The observed reductions in wet density have direct implications for low-income housing construction in Nigeria. Lighter blocks reduce dead load on foundations, lower construction costs, and facilitate easier handling during manual construction, while the porous nature of sawdust-modified blocks can improve thermal insulation, enhancing indoor comfort in hot climates (Esakki Priya et al., 2025; Pirzad, 2017). Additionally, the partial replacement of sand with sawdust valorizes an abundant wood-processing byproduct, addressing local waste disposal challenges and promoting circular economy principles (Alwan et al., 2025; Kropidłowska, 2022; Robert and Ekpete, 2022). These findings support sustainable material utilization policies by demonstrating how waste materials can be converted into cost-effective, thermally efficient, and environmentally friendly construction materials, offering practical solutions for affordable and sustainable housing initiatives in Nigeria.

The findings of this study demonstrate that sawdust has a measurable influence on the density performance of hollow blocks. However, translating these outcomes into industrial-scale applications presents certain limitations when raw sawdust is used without modification. By nature, sawdust is highly porous and hydrophilic, with a strong capacity for water absorption. This characteristic alters the effective water–cement ratio during mixing, often leading to inconsistent workability and poor structural integrity. Furthermore, the soluble sugars and organic compounds naturally present in sawdust can inhibit cement hydration, delaying setting time and ultimately compromising both strength development and long-term durability (Cheng et al., 2024; Dacorro and Aquino Diquito, 2022).

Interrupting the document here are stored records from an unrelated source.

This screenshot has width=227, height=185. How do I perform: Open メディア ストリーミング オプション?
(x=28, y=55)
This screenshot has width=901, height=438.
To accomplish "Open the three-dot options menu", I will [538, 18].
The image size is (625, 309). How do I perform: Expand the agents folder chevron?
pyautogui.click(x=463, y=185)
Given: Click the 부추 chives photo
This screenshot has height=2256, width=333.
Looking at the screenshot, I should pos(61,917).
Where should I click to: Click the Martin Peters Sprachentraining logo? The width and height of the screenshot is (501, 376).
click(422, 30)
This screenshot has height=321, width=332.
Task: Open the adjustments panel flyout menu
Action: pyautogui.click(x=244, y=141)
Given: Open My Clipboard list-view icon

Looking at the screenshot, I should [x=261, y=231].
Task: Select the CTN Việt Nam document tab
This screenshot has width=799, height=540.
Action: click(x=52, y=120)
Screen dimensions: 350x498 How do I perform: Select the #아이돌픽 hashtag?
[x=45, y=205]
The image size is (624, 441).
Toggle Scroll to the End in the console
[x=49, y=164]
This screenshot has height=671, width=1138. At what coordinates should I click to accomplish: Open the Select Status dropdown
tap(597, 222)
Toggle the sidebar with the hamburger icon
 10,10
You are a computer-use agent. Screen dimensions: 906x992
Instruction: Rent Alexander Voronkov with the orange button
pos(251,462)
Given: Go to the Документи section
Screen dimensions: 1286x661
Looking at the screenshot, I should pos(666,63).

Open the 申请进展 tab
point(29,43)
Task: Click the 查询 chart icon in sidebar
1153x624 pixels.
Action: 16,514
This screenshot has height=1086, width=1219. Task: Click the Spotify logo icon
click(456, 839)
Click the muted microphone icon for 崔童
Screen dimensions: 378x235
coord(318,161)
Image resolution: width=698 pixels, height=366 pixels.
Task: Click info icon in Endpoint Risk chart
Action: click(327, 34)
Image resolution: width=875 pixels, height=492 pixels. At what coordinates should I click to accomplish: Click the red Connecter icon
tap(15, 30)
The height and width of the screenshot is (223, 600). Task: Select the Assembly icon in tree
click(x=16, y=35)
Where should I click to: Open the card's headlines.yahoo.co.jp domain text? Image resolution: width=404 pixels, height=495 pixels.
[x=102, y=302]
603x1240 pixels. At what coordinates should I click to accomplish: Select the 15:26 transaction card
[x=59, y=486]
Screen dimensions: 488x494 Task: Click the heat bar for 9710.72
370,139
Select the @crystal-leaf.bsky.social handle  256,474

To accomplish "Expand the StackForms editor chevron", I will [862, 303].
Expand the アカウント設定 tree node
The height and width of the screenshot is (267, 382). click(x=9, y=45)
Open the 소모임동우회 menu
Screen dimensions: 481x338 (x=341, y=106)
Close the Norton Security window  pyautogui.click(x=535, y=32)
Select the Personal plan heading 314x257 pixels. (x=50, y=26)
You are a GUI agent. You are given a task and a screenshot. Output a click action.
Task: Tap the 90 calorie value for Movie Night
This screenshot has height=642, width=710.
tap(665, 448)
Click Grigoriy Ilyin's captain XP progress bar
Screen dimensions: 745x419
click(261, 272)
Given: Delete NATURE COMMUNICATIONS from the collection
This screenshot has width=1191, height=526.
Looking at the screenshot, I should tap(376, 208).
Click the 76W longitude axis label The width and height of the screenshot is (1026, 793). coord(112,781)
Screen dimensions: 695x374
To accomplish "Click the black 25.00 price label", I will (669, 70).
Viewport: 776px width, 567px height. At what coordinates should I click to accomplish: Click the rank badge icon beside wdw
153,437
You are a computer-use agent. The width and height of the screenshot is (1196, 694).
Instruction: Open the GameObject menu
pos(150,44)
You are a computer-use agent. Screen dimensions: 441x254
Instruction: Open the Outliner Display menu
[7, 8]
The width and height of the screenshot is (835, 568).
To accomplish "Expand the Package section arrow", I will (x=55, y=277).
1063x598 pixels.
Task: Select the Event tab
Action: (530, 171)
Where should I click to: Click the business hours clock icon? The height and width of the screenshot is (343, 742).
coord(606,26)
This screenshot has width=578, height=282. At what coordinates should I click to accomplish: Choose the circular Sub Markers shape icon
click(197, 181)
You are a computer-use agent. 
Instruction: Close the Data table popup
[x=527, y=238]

In response to these challenges, researchers have explored a range of pre-treatment strategies that warrant closer consideration for practical deployment. One promising approach involves mineralization treatments, where sawdust is immersed in or combined with mineral additives. For example, Wanishdilokratn and Wanishdilokratn (2024) showed that adding silicon dioxide (1%) to teak sawdust particleboard reduced water absorption and thickness swelling significantly, suggesting improved dimensional stability. Another technique, thermal modification, including carbonization, has been shown to enhance mechanical properties and produce more uniform density profiles; in a study of boards mixed with sawdust and mandarin peel, resin impregnation combined with carbonization improved density and strength outcomes (Hwang and Oh, 2023). Similarly, chemical sealing or resin impregnation has been identified as a viable treatment option for improving interfacial bonding and reducing hygroscopicity (Hwang and Oh, 2023).

Concrete-focused studies further emphasize the need for such treatments. For instance, experimental trials in Ethiopia and Ghana reported that while partial replacement of sand with sawdust reduced block density, higher replacement levels increased water absorption and reduced compressive strength, limiting use to non-load-bearing applications unless pre-treatments are applied (Dacorro and Aquino Diquito, 2022; Gambo et al., 2018; Gidey et al., 2025). Complementary investigations into sawdust-modified mortars and reinforced beams also observed that strength reductions could be moderated at low substitution levels (≤ 10%–15%), provided careful mix design and curing were adopted (Alabduljabbar et al., 2020; Cheng et al., 2024).

While such interventions may raise production costs, they represent essential steps toward improving the durability and commercial viability of sawdust-based masonry units. Future studies would therefore benefit from systematically evaluating these pre-treatment strategies in concrete or block mixes, rather than particleboards alone, to strike a balance between the environmental advantages of sawdust reuse and the technical performance required by the construction industry (Olaiya et al., 2023). In doing so, sawdust could evolve from a problematic by-product into a sustainable material resource with real potential for mainstream building applications.